--- Start Source extract ---

By Bill Heaney
New SNP Westminster leader Stephen Flynn made a disappointingly low key debut at Prime Minister’s Questions in the House of Commons today.
“Cauld kale het up,” was the very Scottish way one observer described the clash between Mr Flynn and Prime Minister Rishi Sunak, who welcomed him warmly to the chamber.
Stephen Flynn said: “Far be it from me to offer advice to a near billionaire, but he is going to have to up his game.
“Here is why: in the last 15 minutes, a poll has landed showing that support for Scottish independence has now hit 56% and support for the Scottish National party sits north of 50%.
“In that context, does the Prime Minister consider that increasing energy bills for households in energy-rich Scotland by a further £500 will cause those poll numbers to rise or fall?”
He earlier paid tribute to his predecessor Ian Blackford “who has served us with diligence and duty for the last five years.
The House then turned to the question of banks disappearing from High Streets across the country.
Labour MP Siobhain McDonagh said: “Members across this House know the devastating impact of bank branch closures on our communities, but as banks flee the high streets, our free cash machines disappear with them, hitting the most vulnerable hardest.
“Surely it cannot be right that a quarter of ATMs charge people to access their own money. Will the Prime Minister join dozens of his own Back Benchers today in backing my cross-party amendment and ensure that everyone has free access to their hard-earned money?”
Mr Sunak said: “This Government are legislating to safeguard access to cash, and that is what the Financial Services and Markets Bill, which we will debate this afternoon, will do through a very significant intervention.
“I also am pleased that we have put in place initiatives with the industry to subsidise free-to-use ATMs in deprived areas, and that almost 50 communities are benefiting from our new shared cash facilities, because access to cash is important, and that is what our new Bill will deliver.”
Labour’s Mary Kelly Foy put in a word for small businesses on the vexed question of “outdated business rates”.
There were echoes of the recently closed Gossip Shop in Dumbarton when she said: “Like so many small businesses, Daisy Rose Coffee House is the beating heart of the local community and the cornerstone of the high street.
“So many business owners I meet feel utterly ignored by the Government as they are clobbered by outdated business rates year after year.
“The Government must pick a side: are they going to continue to back the online giants, or will they join the Labour party in backing small business and scrap and replace the outdated business rates?”
“That is an example of the United Kingdom and the Union delivering for people in Scotland.”
But it wasn’t long before Mr Flynn was urged by the Tories to apologise for “misleading claims” about Scottish energy.
Stephen Flynn, Tory MP John Lamont, Prime Minister Rishi Sunak and Ian Blackford.
A Conservative spokesman said: “Mr Flynn is one of a number of SNP politicians who has made false claims that Scotland has ‘25% of Europe’s offshore wind capacity’.
“The claim has been utterly discredited by the fact-checking organisation Full Fact and the think tank These Islands.”
Scottish Conservative MP John Lamont has written to Mr Flynn urging him to apologise and correct the record.
John Lamont, said:“I hope the new SNP Westminster leader will start his new role by confirming he will use accurate and honest information in the future.

--- End Source extract ---

### Stated exercise A
Decide whether each statement below agrees with the Prime Minister's Questions report. Answer yes or no for each, and quote the words from the report that settle it.
(i) The poll Stephen Flynn cited put support for Scottish independence at 56%.
(ii) Rishi Sunak said the Financial Services and Markets Bill would be debated the following day.
(iii) Siobhain McDonagh said half of ATMs charge people to get at their own money.
### Stated exercise B
Write out, word for word, the passage of the Prime Minister's Questions report starting with "By Bill Heaney" and going on through "up his game.".

--- Start Raw data ---

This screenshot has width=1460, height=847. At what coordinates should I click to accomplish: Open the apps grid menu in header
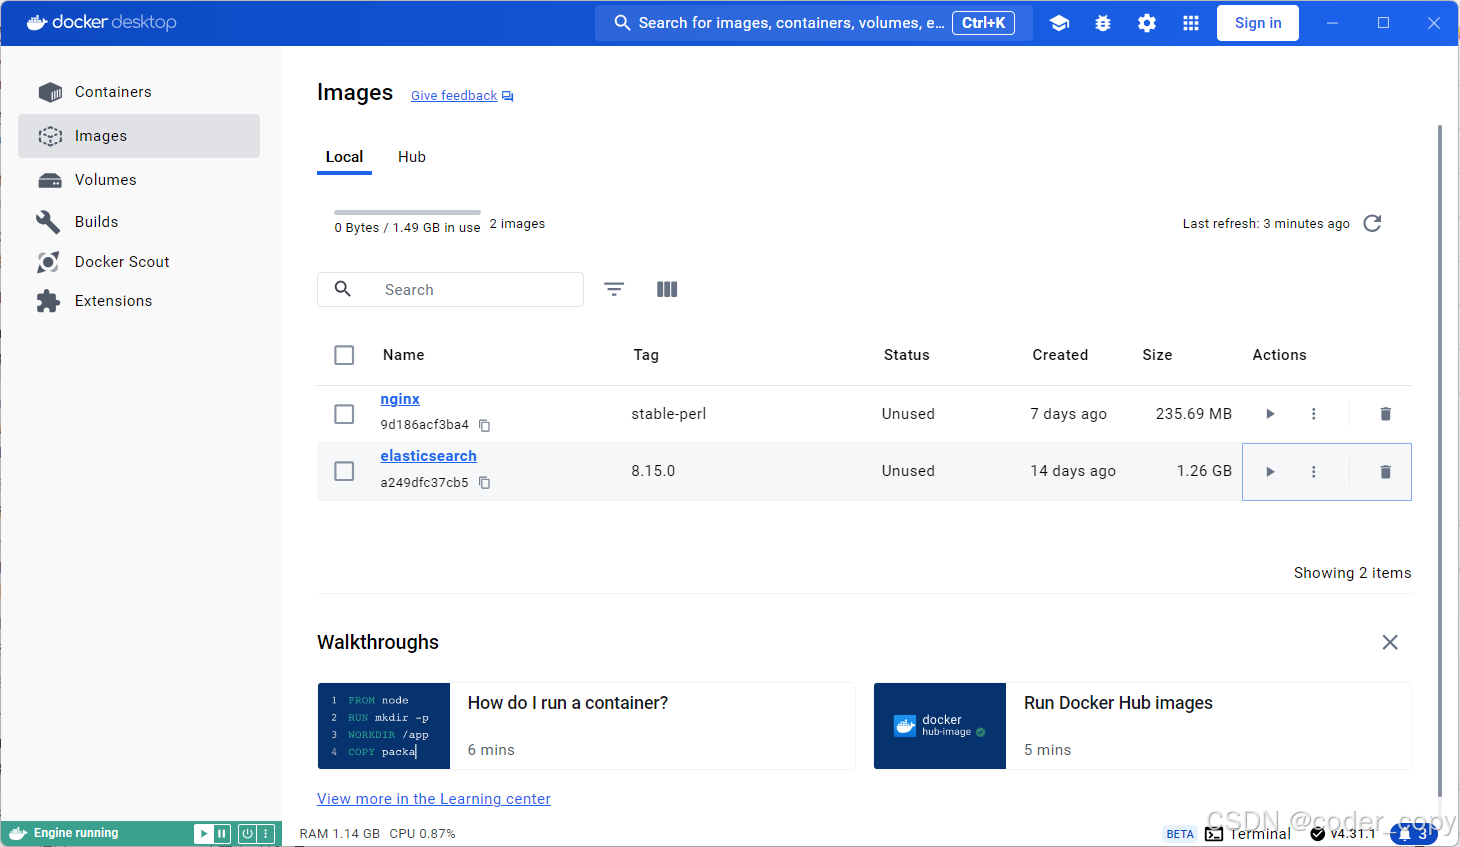[x=1190, y=23]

--- End Raw data ---

### Complete answer A
(i) Yes: "support for Scottish independence has now hit 56%"
(ii) No: "which we will debate this afternoon"
(iii) No: "a quarter of ATMs charge people to access their own money"

### Complete answer B
By Bill Heaney
New SNP Westminster leader Stephen Flynn made a disappointingly low key debut at Prime Minister’s Questions in the House of Commons today.
“Cauld kale het up,” was the very Scottish way one observer described the clash between Mr Flynn and Prime Minister Rishi Sunak, who welcomed him warmly to the chamber.
Stephen Flynn said: “Far be it from me to offer advice to a near billionaire, but he is going to have to up his game.